TASK INSTRUCTIONS :: Copy out the part of the entries that opens with the line containing "You are a GUI" and runs through the end of the entries, leaving the pictures out.

+++

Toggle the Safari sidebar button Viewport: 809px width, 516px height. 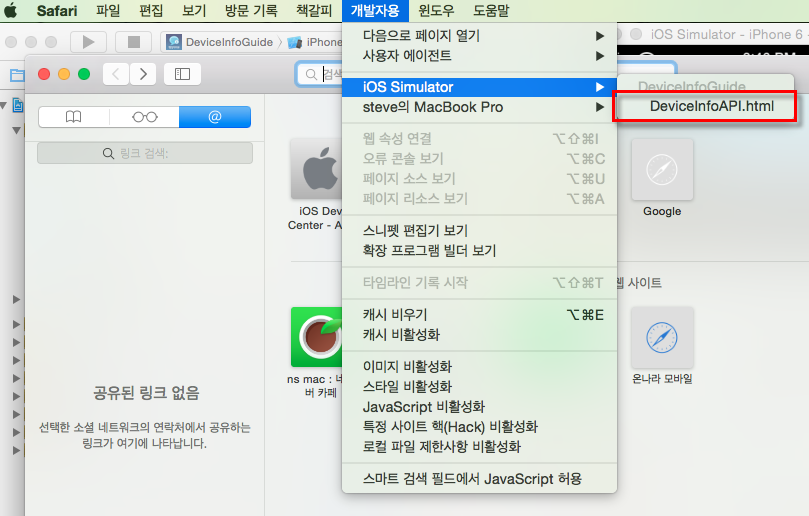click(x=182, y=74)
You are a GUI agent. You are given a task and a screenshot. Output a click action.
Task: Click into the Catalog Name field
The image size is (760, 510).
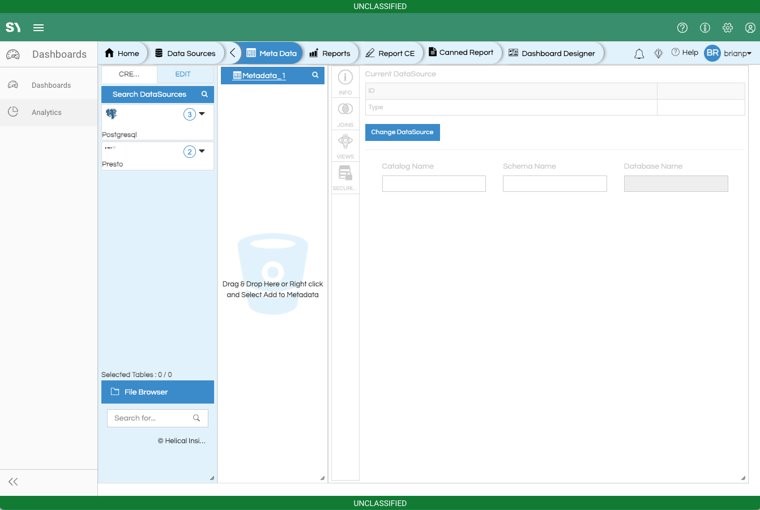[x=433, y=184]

+++

RESULT OF THIS EXERCISE ::
You are a GUI agent. You are given a task and a screenshot. Output a click action.
Task: Click into the Catalog Name field
The image size is (760, 510).
[x=433, y=184]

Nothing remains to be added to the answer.